Título: Nadim Shehadi: `O medo das minorias é uma isca para sentimentos sectários¿
Autor:
Fonte: O Globo, 01/02/2005, O Mundo, p. 24
Festejadas por EUA e Reino Unido como prova de estabilização da situação política do Iraque, as eleições de domingo escondem o perigo de uma fragmentação ainda maior dos grupos religiosos e étnicos do país. É o que afirma o libanês Nadim Shehadi, um dos principais especialistas em Oriente Médio do Royal Institute of International Affairs, de Londres. Em entrevista ao GLOBO, ele critica o modelo adotado para o pleito.
O senhor compartilha do otimismo de Londres e Washington?
NADIM SHEHADI: Bush e Blair tinham mesmo que ir à TV celebrar o pleito, pois seus pescoços estão na reta por conta dos problemas no Iraque. Mas já era esperado um grande comparecimento às urnas porque os iraquianos há cinco décadas não exerciam esse direito. Mas poderiam ter esperado mais seis meses, pois melhores negociações poderiam evitar que a eleição acabe aprofundando as divisões já existentes no país. É muito cedo para celebrar a tal volta da democracia ao Iraque.
O senhor se refere ao problema da tensão entre xiitas e sunitas?

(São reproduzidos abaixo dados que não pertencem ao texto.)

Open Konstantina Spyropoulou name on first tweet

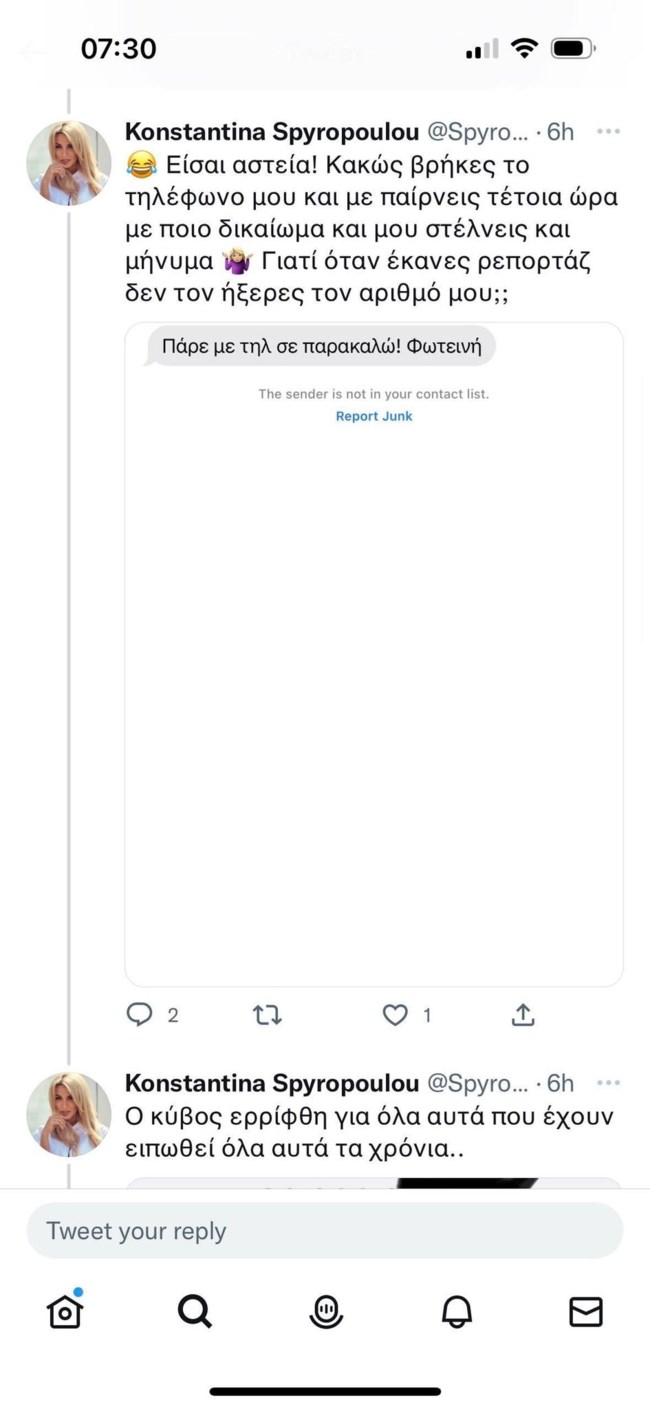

SHEHADI: Não só a esse tipo de atrito. O problema é que o processo eleitoral deveria ter sido precedido por algum tipo de acordo que garantisse um sistema de cotas para xiitas, sunitas e curdos, para evitar um quadro que estimula o voto em partidos ou candidatos mais radicais, a polarização das eleições, ainda mais com as evidências dos problemas relacionados ao voto sunita. Era preciso buscar o equilíbrio na composição da nova Assembléia e na criação da nova Constituição, o que pode ser tarde demais para se obter agora.
E que medidas podem ser tomadas?
SHEHADI: Os próximos meses serão ainda mais perigosos. O governo iraquiano não pode cair na ilusão de permitir que a Assembléia, que será dominada pelos xiitas, tome conta da Constituição. É preciso que se crie algum comitê que possa intermediar um pacote constitucional consensual, que minimize o atrito entre os grupos, o que essas eleições não parecem ter ajudado a contornar. O medo das minorias é uma isca para sentimentos sectários.